When you're part of an agile team, sometimes it feels like you're orchestrating a heist. You've got a tight deadline, a complex target, and a crew of specialists, each with their own quirks and talents. That's exactly how it felt when I set out to build a live .NET 10 Blazor Server sprint review dashboard for the team I work in at Intercept. But this time, my crew wasn't just my colleague; it was a team of AI agents assembled using GitHub Copilot's Squad system, and each one had a name straight out of Ocean's Eleven.

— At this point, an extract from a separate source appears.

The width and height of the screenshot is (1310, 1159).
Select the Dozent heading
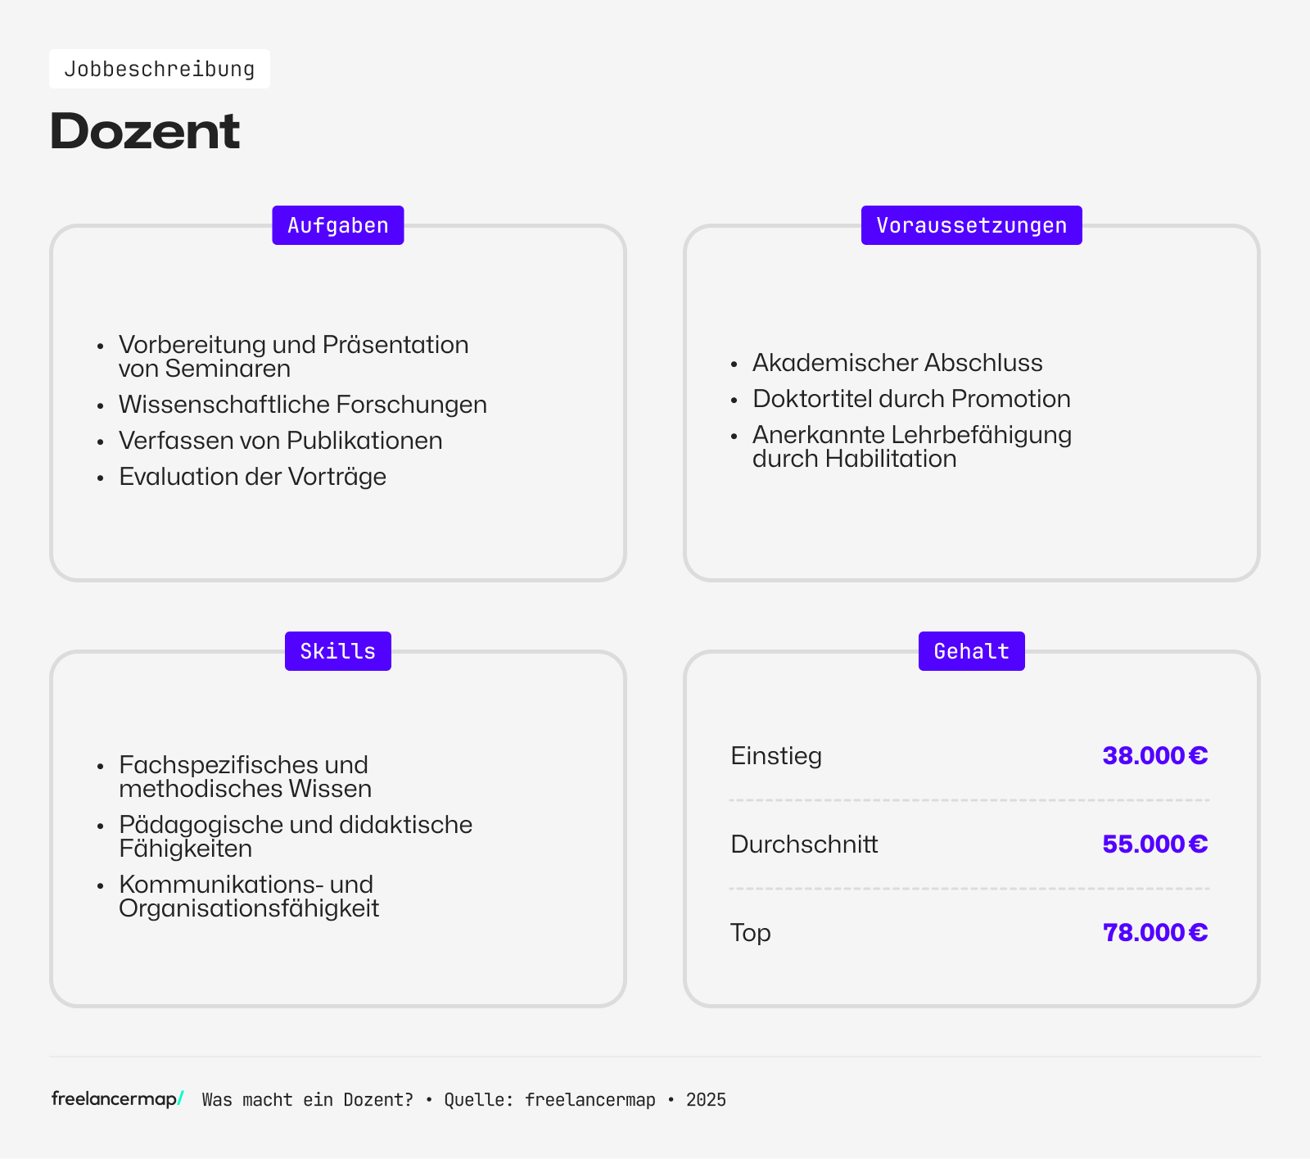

Let me set the scene: Squad is a GitHub project that lets you assemble a named team of AI agents, each with a persistent identity. For this job, I picked Ocean's Eleven as my universe. The coordinator, Squad itself, was my Rusty Ryan, keeping everyone in sync. My main developer agent? Livingston, named after Livingston Dell, the tech wizard who hacks into the casino's systems. The parallel was intentional and, honestly, delightful. Just like Danny Ocean briefs his crew for a big job, I was Danny, briefing Livingston and the rest of the Squad for our sprint review dashboard caper.
The Target and The Plan
The target: Project #134 for Team 503. The plan? Pull real data from the GitHub Projects API across three sprints—previous (2026-4), current (2026-5), and next (2026-6). We needed an Issues page with a sortable, searchable table, complete with GitHub issue links that open in a new tab. The Risks page would serve as our risk register, with linked issue-number badges. The Team Workload page would show who's carrying what, and the Members page would break down stats for each of our team members. The Sprint Health page would flag serial carry-overs (red), no-update carry-overs (yellow), and mid-sprint additions (teal) so we could spot problems before they snowballed.
Features Built in the Heist
Here's what we delivered:
Main Dashboard - The central hub showing all sprint metrics at a glance
Issues - A comprehensive list of issues, sortable, filterable, and searchable across previous, current, and next sprints
Team Workload - Visualizes how much work each team member has, showing percentages of open and closed tasks
Risks - Highlights potential risks with current workload and issue status
Members - Detailed view of each team member's issues across all sprints
Sprint Health - Flags serial carry-overs, issues with no updates, and mid-sprint additions using color-coded indicators
The Magic of AI Collaboration
Here's where the magic happened. Instead of slogging through days of solo development, I described the "job" to Livingston. Features that would normally take hours, sometimes days, were done in minutes. Livingston even caught a subtle Blazor gotcha with @rendermode InteractiveServer, making sure all filtering and searching was truly interactive.
The Squad coordinator orchestrated the operation, keeping everything on track. But the real joy was in the pair programming experience. Instead of talking to a generic "AI assistant," I was briefing my crew. Livingston wasn't just a bot—he was the tech guy, always ready to hack the next piece of the dashboard into existence.
The agent names made the whole process feel collaborative and fun, like we were all in on the heist together.
The Payoff
Looking back, this is how dev teams should work. Assemble your crew, brief them on the job, and let each specialist shine. With Copilot Squad, the line between human and AI collaboration blurs in the best way.
If you want to pull off your own perfect sprint review heist, don't just hire an assistant. Build a crew.
How I Did It
If you're interested in how I pulled this off, I used Brady Gasser's Squad tool, and I cannot tell you just how impressive this is to use. This application was built from scratch in a little over 30 minutes.
This isn't just about building a dashboard—it's about reimagining how we work. When you treat AI agents as team members with personalities and specialties, development becomes more engaging, more efficient, and honestly, more fun. The Ocean's Eleven theme wasn't just a gimmick; it transformed the experience from talking to a tool to collaborating with a crew.